Re: Scripting in Gnome
- From: jamie <jamiemcc blueyonder co uk>
- To: James Henstridge <james daa com au>
- Cc: Bill Haneman <Bill Haneman Sun COM>, GNOME Desktop Hackers <desktop-devel-list gnome org>
- Subject: Re: Scripting in Gnome
- Date: Thu, 05 Feb 2004 16:03:29 +0000
On Thu, 2004-02-05 at 15:40, James Henstridge wrote:
> >VBA is a dumbed down language and thats why its popular (because
> >non-programmers can make use of it) so naturally I would want any method
> >we use for automation in VBA to be similarily dumbed down and wrapping
> >it in an object fashion is the way VBA achieves that. Might have to wait
> >for D-Bus/DOM then for the automation part...
> >
> >
> Are you sure that VBA is popular because it is "dumbed down"? Languages
> like Python have simpler and more regular syntax. I would guess that
> the reason it is popular is due to what it can be used for (ie. lots of
> scriptable COM interfaces), and the fact that it has a builtin IDE in
> the Office apps.
True but also cause there a lot of dummies book for it too. As a
programmer, I do prefer python to VBA because its more powerful but for
novice and non-programmers I tend to think basic and its less powerful
features as being a good starting point.
> Well, Bonobo is just a set of standard CORBA interfaces, along with some
> conventions on how to tie interfaces together into a component, so it
> isn't really separable. Bonobo without CORBA wouldn't be Bonobo.
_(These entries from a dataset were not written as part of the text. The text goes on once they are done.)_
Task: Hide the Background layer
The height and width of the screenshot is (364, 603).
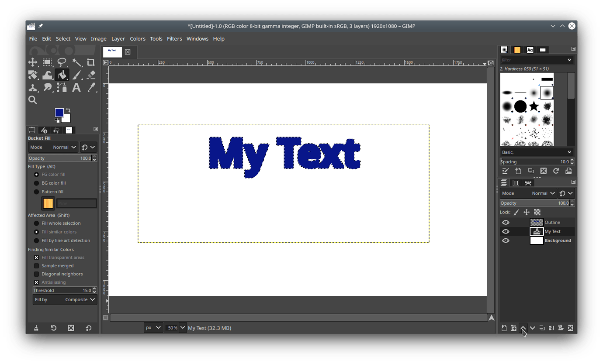Action: pyautogui.click(x=506, y=240)
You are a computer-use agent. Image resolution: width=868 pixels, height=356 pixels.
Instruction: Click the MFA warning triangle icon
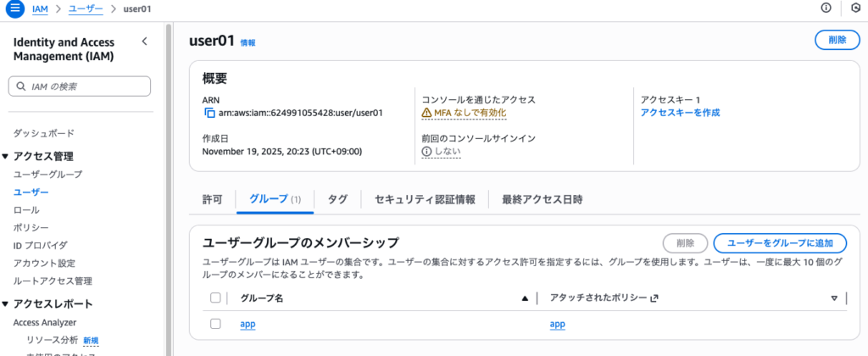coord(427,113)
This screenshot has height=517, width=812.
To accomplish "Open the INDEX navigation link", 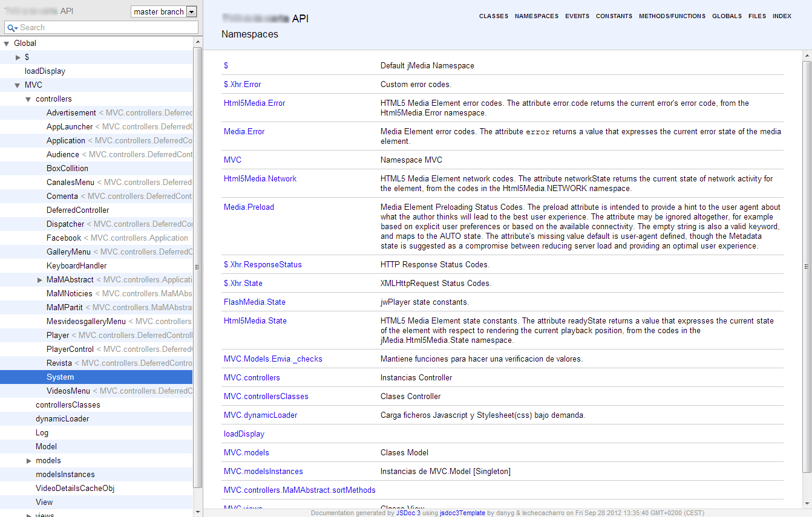I will click(782, 16).
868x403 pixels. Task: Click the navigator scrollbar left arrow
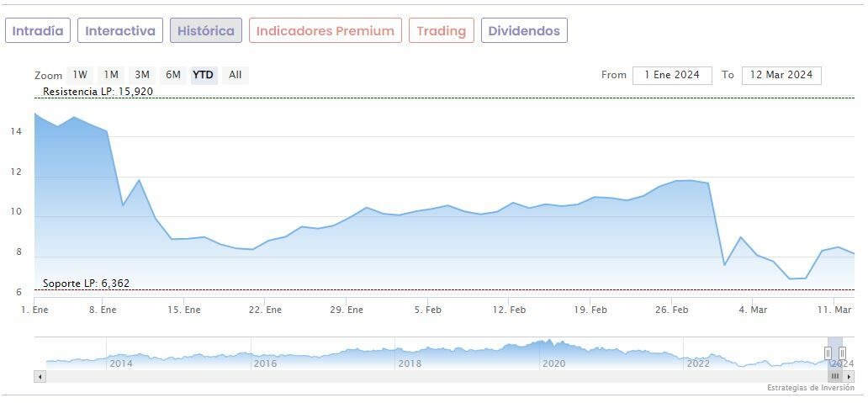tap(40, 377)
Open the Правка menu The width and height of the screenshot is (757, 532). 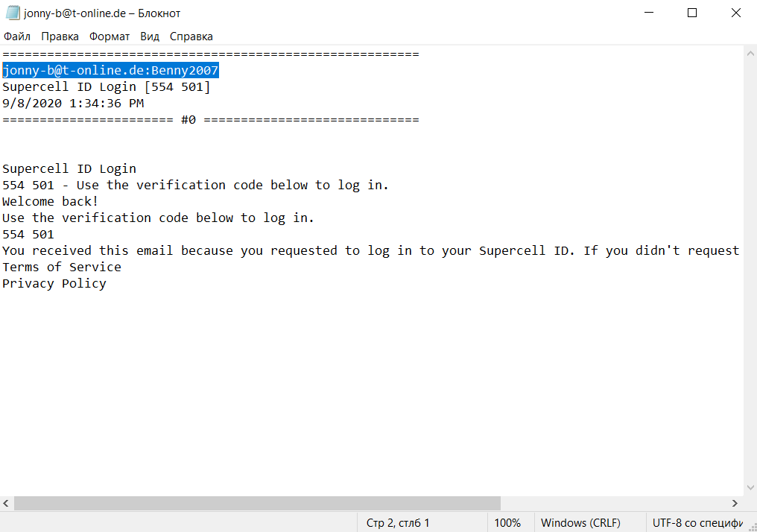pos(60,37)
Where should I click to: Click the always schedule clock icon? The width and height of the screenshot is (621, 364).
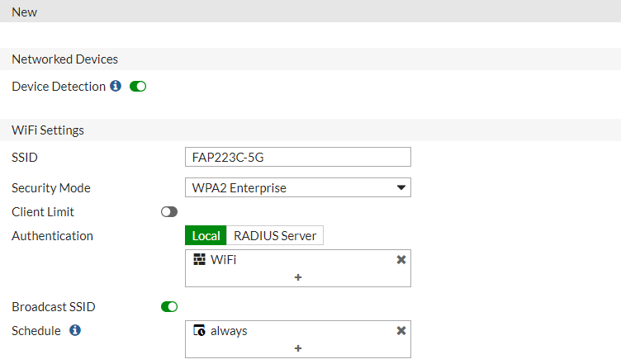pos(199,331)
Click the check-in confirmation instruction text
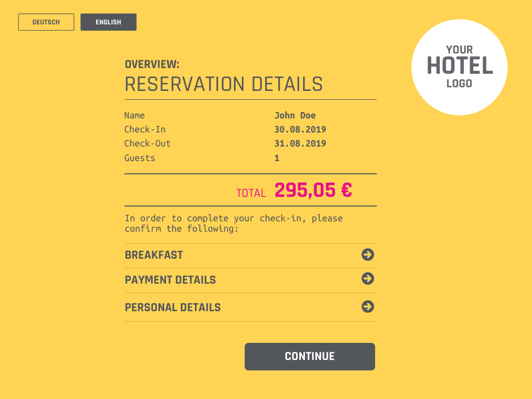Image resolution: width=532 pixels, height=399 pixels. click(x=233, y=223)

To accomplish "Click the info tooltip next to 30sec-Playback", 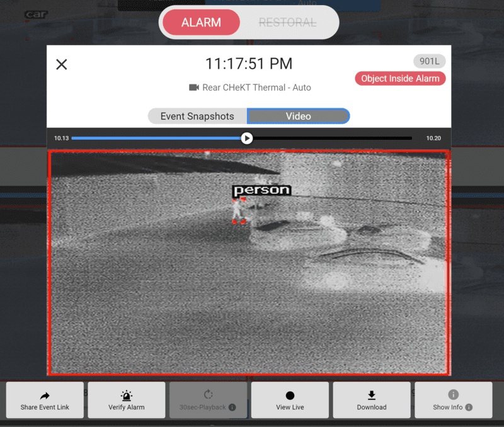I will (232, 407).
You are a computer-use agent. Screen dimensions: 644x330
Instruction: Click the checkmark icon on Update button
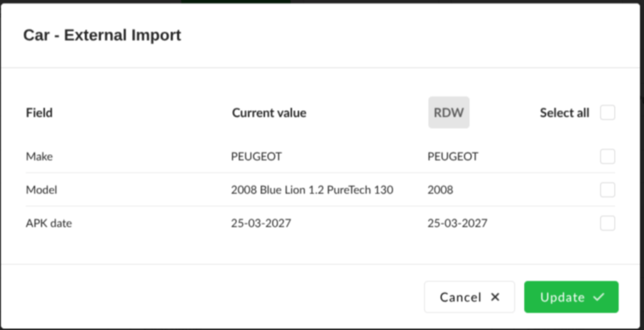click(599, 297)
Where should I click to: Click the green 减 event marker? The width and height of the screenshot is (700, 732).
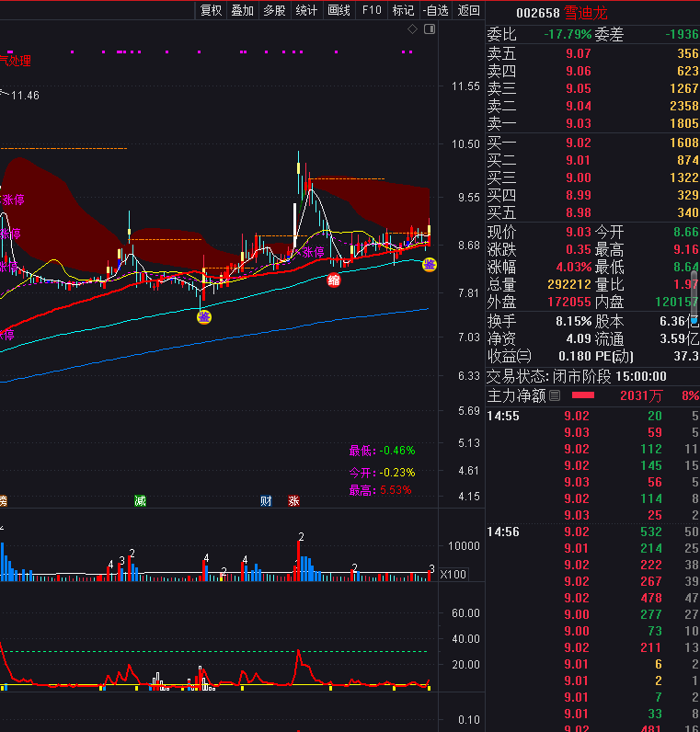pos(140,501)
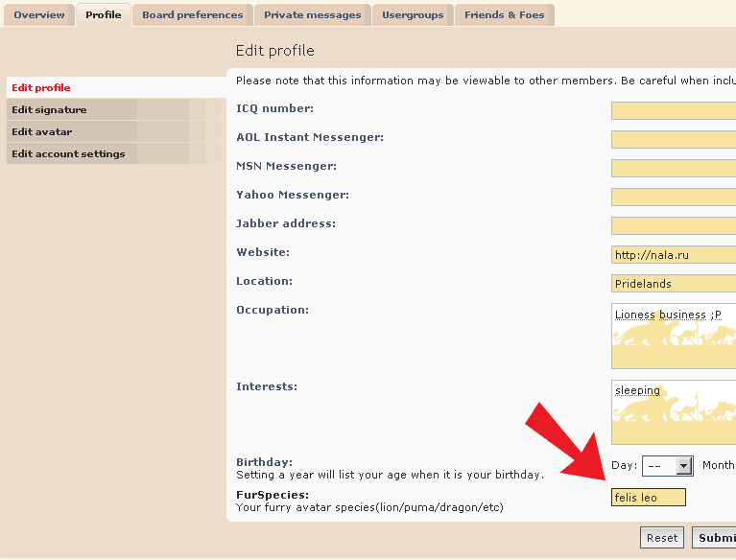736x560 pixels.
Task: Open Edit account settings in sidebar
Action: (68, 154)
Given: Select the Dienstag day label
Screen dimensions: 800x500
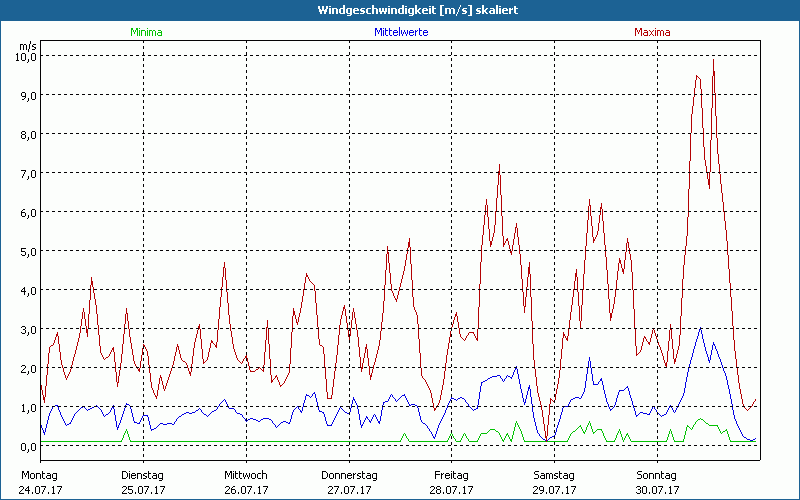Looking at the screenshot, I should [143, 475].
perhaps but looking at it it just seems to be very similar to COM
(IUnknown interface). An interface could be mapped to a back end.
>
> >(obviously everyone will use the fastest and most efficient method
> >whilst keeping Corba for backwards compatibility). I think there's an
> >overwhelming case for replacing corba IDL with XML in bonobo if thats
> >done (XSLT for automatic language bindings would be very handy).
> >
> >
> What do you see as the concrete benefits of replacing CORBA's interface
> description language with XML? A language binding can always ask the
> ORB to describe the types (and with ORBit2, you can get full method
> descriptions for object references). I can't see what benefit changing
> the on-disk representation of the interface descriptions will give.
>
Well languages that dont have corba/orbit support for starters. XSLT
provides a mechanism for translating the bindings for languages
automatically and should be a lot less work than creating corba/orbit
support for every language.
>
> If you are interested in scripting of applications, one thing you could
> do that would be useful would be to identify a set of requirements for
> such a scripting framework, and then check those requirements against
> the various options available. If none of them meet all the
> requirements, we would have some idea of what needs to be done to finish
> them. Some suggestions to get you started:
>
> * Must be easy to write code to glue the framework to a language.
> * For dynamic languages, only a fixed amount of code should be
> needed; ie. it shouldn't be necessary to pre-generate stub code.
> * Must be easy for applications to expose their APIs. ie. shouldn't
> be too verbose (like the CORBA C mapping), or require the
> developer to refactor their app too much.
> * Have a type system that can support complex types (lists, structs,
> etc). Preferably recursive types (eg. a list of lists or list of
> structs, etc).
> * It would be nice if the same or a similar interface could be used
> for in-process and out of process scripting.
>
> You can probably think of others.
Yup thanks thats very helpful.
jamie.
>
> James.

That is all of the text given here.